Has anyone ever built and outdoor enclosure that has wheels so they can move it around? If so, of if anyone has any ideas, I've love to hear them, see photos, ect. Oh yes, he's (or she, too small to tell still) a red tegu, to give you an idea of the size I will be needing to build for.

I figure I better start thinking about building a larger outdoor enclosure for my tegu now, rather than later. I live in Utah, so he can only be outside some of the year, and I wouldn't want the cage piled under a ton of snow all winter, so having it on wheels so I can move it and store it for the winter in the garage or somewhere that's protected would be ideal for me.
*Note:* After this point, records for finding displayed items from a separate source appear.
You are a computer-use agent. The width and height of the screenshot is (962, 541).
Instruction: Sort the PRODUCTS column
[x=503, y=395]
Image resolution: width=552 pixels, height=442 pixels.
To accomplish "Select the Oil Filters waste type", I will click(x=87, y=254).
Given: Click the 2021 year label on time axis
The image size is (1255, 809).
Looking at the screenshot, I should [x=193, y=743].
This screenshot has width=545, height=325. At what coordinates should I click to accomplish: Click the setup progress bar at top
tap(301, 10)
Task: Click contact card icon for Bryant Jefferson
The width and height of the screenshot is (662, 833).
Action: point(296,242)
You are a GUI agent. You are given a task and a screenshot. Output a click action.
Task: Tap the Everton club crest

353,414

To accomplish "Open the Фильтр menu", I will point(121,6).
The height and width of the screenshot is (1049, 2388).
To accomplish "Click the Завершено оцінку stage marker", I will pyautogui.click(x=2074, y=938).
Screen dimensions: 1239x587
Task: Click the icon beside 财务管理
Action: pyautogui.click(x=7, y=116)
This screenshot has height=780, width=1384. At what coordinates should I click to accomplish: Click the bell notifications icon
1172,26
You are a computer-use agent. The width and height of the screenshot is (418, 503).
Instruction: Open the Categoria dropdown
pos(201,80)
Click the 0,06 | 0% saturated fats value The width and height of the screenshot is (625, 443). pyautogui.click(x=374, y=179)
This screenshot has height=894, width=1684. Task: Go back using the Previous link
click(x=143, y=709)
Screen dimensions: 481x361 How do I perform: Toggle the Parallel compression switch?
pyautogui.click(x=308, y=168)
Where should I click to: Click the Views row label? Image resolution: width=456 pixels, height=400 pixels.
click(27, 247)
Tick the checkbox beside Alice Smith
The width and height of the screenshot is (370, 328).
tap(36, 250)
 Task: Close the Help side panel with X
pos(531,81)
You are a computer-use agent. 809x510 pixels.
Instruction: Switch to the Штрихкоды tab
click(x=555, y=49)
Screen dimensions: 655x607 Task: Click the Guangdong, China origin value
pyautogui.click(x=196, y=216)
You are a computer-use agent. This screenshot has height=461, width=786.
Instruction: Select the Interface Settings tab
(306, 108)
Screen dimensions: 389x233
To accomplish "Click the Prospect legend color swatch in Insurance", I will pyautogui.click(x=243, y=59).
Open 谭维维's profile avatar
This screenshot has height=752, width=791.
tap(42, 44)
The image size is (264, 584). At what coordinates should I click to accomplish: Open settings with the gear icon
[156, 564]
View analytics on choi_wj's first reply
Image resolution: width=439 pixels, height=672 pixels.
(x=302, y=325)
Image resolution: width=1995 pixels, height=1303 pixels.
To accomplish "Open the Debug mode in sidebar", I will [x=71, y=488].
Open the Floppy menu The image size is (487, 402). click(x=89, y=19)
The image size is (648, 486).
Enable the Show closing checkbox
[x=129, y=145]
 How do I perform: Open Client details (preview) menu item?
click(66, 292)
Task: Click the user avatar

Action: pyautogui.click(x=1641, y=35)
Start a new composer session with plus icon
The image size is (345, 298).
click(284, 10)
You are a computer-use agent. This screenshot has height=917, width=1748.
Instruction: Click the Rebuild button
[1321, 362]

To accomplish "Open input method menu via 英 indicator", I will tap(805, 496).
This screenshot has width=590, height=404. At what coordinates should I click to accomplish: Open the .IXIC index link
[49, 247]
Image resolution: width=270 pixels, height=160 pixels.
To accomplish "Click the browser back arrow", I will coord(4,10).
I just... can't seem to think of any ideas on my own.

Suggestions?


----------



## Dubya (Sep 11, 2012)

Styx said:


> Has anyone ever built and outdoor enclosure that has wheels so they can move it around? If so, of if anyone has any ideas, I've love to hear them, see photos, ect. Oh yes, he's (or she, too small to tell still) a red tegu, to give you an idea of the size I will be needing to build for.
> 
> I figure I better start thinking about building a larger outdoor enclosure for my tegu now, rather than later. I live in Utah, so he can only be outside some of the year, and I wouldn't want the cage piled under a ton of snow all winter, so having it on wheels so I can move it and store it for the winter in the garage or somewhere that's protected would be ideal for me. I just... can't seem to think of any ideas on my own.
> 
> Suggestions?



Look at some ideas for chicken tractors. The tegu enclosure will need a solid bottom, but the chicken tractors have some good mobility features.


----------



## Styx (Sep 13, 2012)

Thanks a lot, that gives me a place to start with some ideas.


----------



## Rhetoric (Sep 13, 2012)

http://redtailboa.net/forums/how-tos-tutorials/27834-8x4x4-tegu-cage-tutorial.html


----------



## TeguLouie (Sep 13, 2012)

i just use casters. you can get a good set of four from any hardware store for about $20. they have brakes and will lock into place


----------



## Styx (Sep 18, 2012)

Thanks a ton for that link, I will print that out.

And thanks for the casters idea too.


----------